1. MFI is associated with central nervous system (CNS) injuries and “adverse neurodevelopment outcomes” such as cerebral palsy. What impact does treatment (aspirin, heparin) have on the risk of such outcomes?
2. Is VUE also associated with such outcomes?
3. Are MFI and MPFD truly on a spectrum? What does that mean for my situation? Where am I on the spectrum?
4. In the case of MFI, does treatment eliminate or merely reduce the risk of another stillbirth?
5. What exactly is the risk of recurrence with MFI?
6. Does my MTHFR mutation have anything to do with MFI? I’ve seen other women with MFI say they were prescribed extra folic acid (not sure if they meant folate) in subsequent pregnancies; is this because the MTHFR mutation is somehow related?
7. Is MFI/MPFD related to a clotting disorder, an autoimmune disorder, or both?
8. I’ve heard that some women develop clotting disorders only in pregnancy—so even if I came back negative for Factor V now, maybe I would have it during pregnancy?
9. Exactly which autoimmune diseases should I be screened for?
10. Why the fuck is this happening to me?

Thanks to the kind folks at Star Legacy, I have some of these questions out to the placental pathologists and hope to hear more answers soon—and hopefully Dr. Kliman will also be able to clear a lot of this up for us. All I can do now is focus on the next step.

Autopsy report, part 2

I talked to the state’s social worker on Monday about finding out the status of Luke’s autopsy report and whether we could get a written copy instead of just a phone call.
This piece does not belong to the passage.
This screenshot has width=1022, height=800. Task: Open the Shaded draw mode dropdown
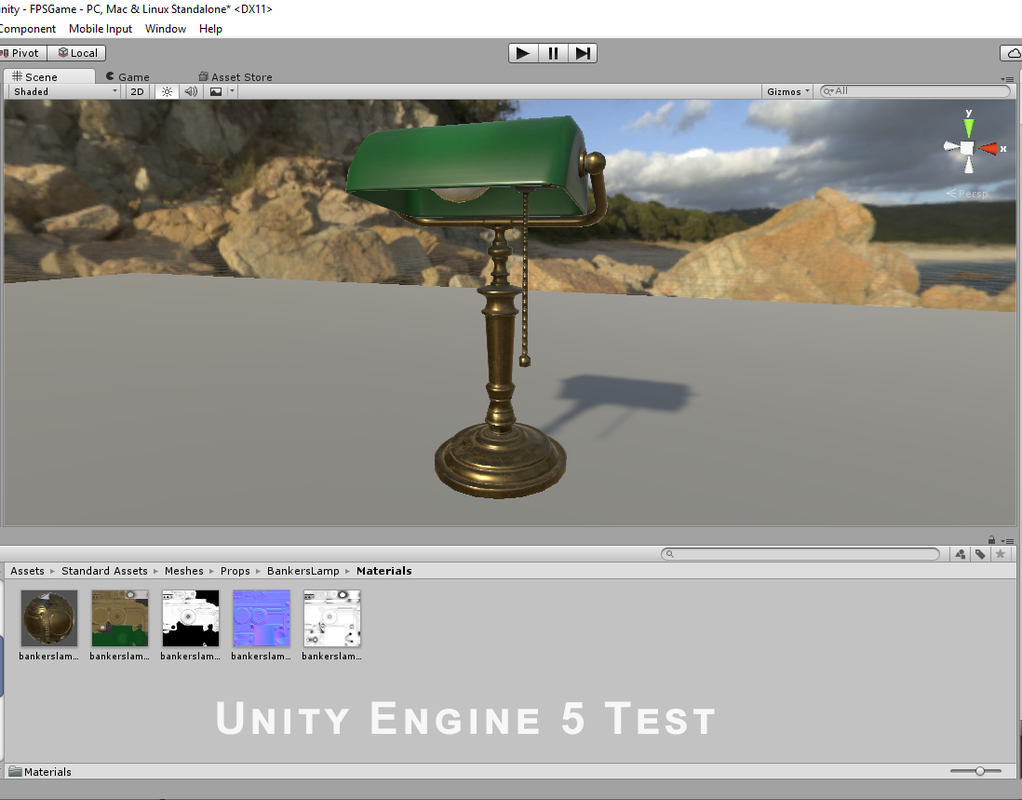(x=62, y=91)
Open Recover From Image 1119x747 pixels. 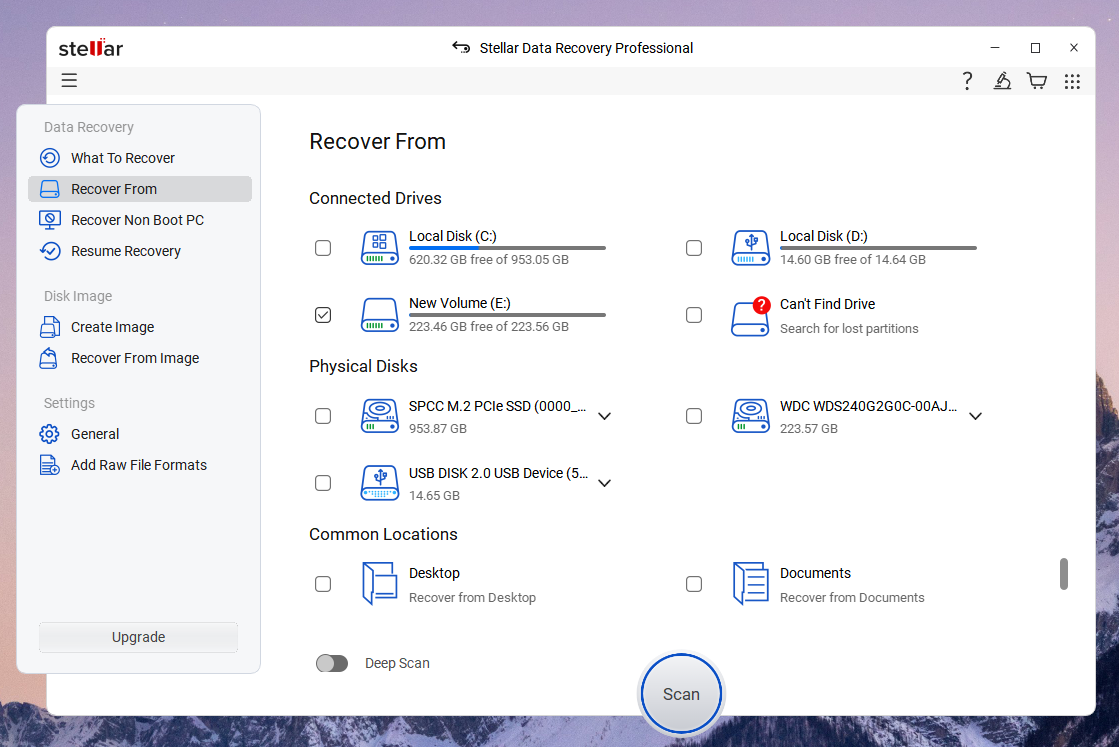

I hadn’t heard back, so I emailed her for an update. She called back and said that an autopsy had been declined because my daughter’s death at 38 weeks had been considered natural.

Zack and I lost it.

We requested an autopsy, I told her. I signed paperwork authorizing it. I had a son, not a daughter. And I was 37 weeks, not 38. Are you sure you even pulled the right case, I asked her? I’m freaking out right now, I said.

She apologized and said I should speak directly to her organization’s executive director. She gave me the phone number. I called right away and left a message explaining the situation and telling her that I was highly distraught. Within a few minutes, the woman called back. She asked me a few questions and then explained that it was the state medical examiner’s office that didn’t do an autopsy, that they defer to local hospitals in such cases, and that the hospital would have conducted the autopsy. She said the hospital is probably still waiting for lab tests to come back and that is the likely reason for the delay.

Well, Jesus. I wish the social worker had been better informed of how these things work. Isn’t that her job? She could have bypassed the medical examiner’s office and gone straight to the hospital to begin with—preventing us all this heartache in the meantime.

The executive director then offered to make some calls on Monday and try to find out more about the status. She kept getting the name of the hospital wrong, but we finally squared it away. (Franklin Square Hospital? Frederick Square Hospital? Oh, Frederick Memorial Hospital? Got it).

So, that’s where we are now.

Autopsy report

We’ve gotten a couple voicemails from a social worker who works for the state of Maryland. I hadn’t called her back because in one message she referred to Luke as “her” and in another she said she’d called on Aug. 17. Since we didn’t find out Luke was dead until Aug. 20, I thought that was interesting.

Anyway, the hospital didn’t send us home with anything about the autopsy—when to expect results, what to expect, who to call with questions. It’s been 4.5 weeks and we haven’t heard a peep. So I decided to call the social worker this morning and ask her what she knows.

She said she’d call the University of Maryland Center for Infant and Child Loss and find out what they know about the status of the autopsy. She said it usually takes 8-12 weeks. Will something be mailed to us? I asked. Usually it’s just a phone call, she replied. I told her we’d want a copy of any written documentation. I can’t imagine there wouldn’t be anything written. It seems crazy that your full-term baby can die inside of you, and all you get is a phone call.

So that’s where it stands now. She’s going to see if she can find out the status and let them know we want a copy of anything written.